Debian wasn’t the first distribution to separate the changelogs, but it might have been the first to maintain per-package changelogs.
Changelogs for software have existed for a long time (they’re a fairly obvious variant of lab notebooks or engineering logs). Early Linux distributions kept their own changelogs in a similar fashion; since they logged changes made to the distribution, they were naturally kept separate from the changelogs of the software being distributed. For example, SLS had a changelog with entries like
920901: Initial release (.96p4). Didn't use jump tables though.
921007: Release .98p0. Jump tables used.
921011: menus.taz: new sysinstall and sysbuild.
a1: New .98p1 image with new sysinstall
a2: New rootdisk
image.taz: 0.98p1 kernel, Fixed top.
devs.taz: modified /dev directory
image.taz: Linux .98p1 image, ps, etc.
lx96p1.taz: Linux source for .98p1 (replaces lx98.taz).
tcpip.taz: Telnet and fpt 2.2.2 binaries.
c4/: Added new disk, clisp to compiler series.
x*: Reorganized and fixed double compressed fonts.
The earlier MCC also had changelogs, for example this one for 0.99p8.
Users familiar with Slackware will find the format familiar; Slackware still maintains distribution-wide changelogs.
For both SLS and Slackware, a single distribution changelog made sense because they were both initially the work of one person (Peter MacDonald for SLS, Patrick Volkerding for Slackware) and changes were thought of in terms of the whole distribution, not individual packages (at least, not to the same extent as nowadays).
As you found out in the mailing list discussion on debian-devel
, the current changelog practices in Debian weren’t present right from the start. In early 1994, Debian 0.91 had a distribution-wide changelog and its packages don’t contain a changelog (at least, not its binary packages). By late 1994 and Debian 0.93, source packages had individual changelogs, kept in debian.README
(which also contains licensing information); see LILO’s packaging patch for an example:
Changes
9-July-1995 Bruce Perens <Bruce@Pixar.com>
Upgraded to version 16.
23-December-1994 Bruce Perens <Bruce@Pixar.com>
Added Debian GNU/Linux package maintenance system files, and configured
for Debian.
(Note that looking at packages such as dpkg
or the Debian documentation, as suggested in the mailing list, isn’t all that useful since they are native packages, with a single changelog covering software and packaging changes.)

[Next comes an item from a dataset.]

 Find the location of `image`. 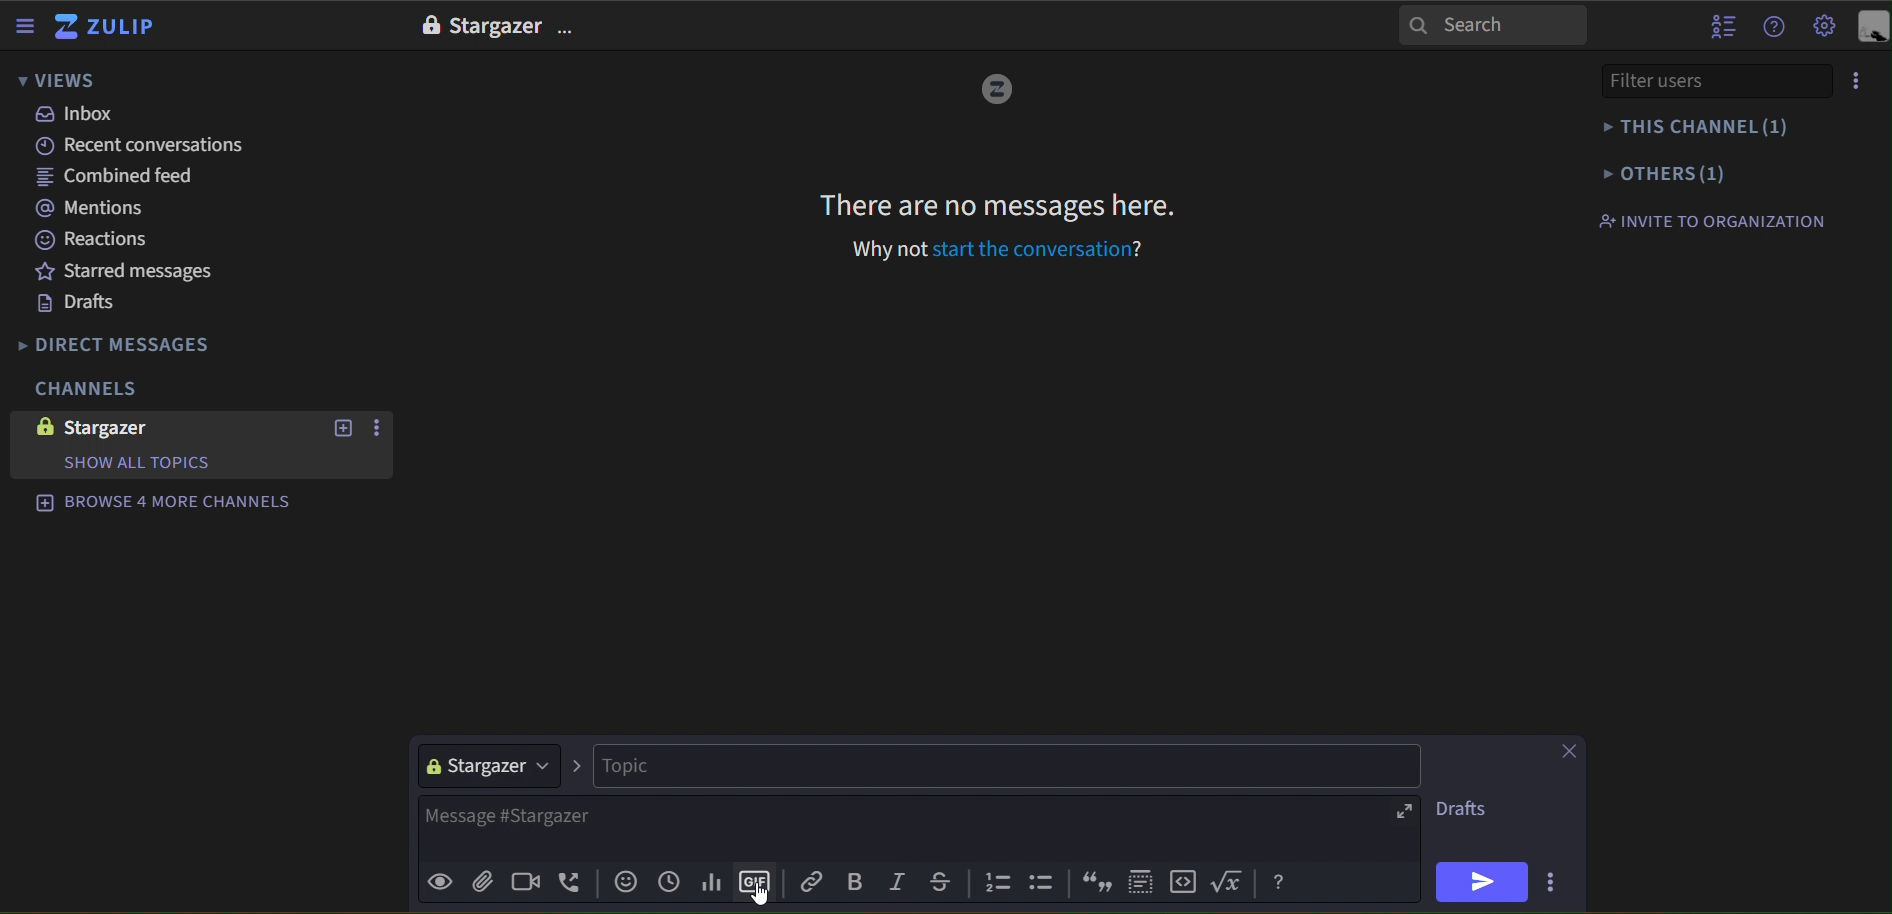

So it seems Debian was the first Linux distribution to store per-package, distribution-specific changelogs, separate from the upstream changelogs. Other distributions followed suit, at least partially, with e.g. RPMs storing changelogs in their spec file (albeit typically with less detail than Debian changelogs, and only in the source package). There might be similar practices in the BSD world, I haven’t checked; and I can’t remember what packaging initiatives, if any, were around for other Unix systems in the early nineties.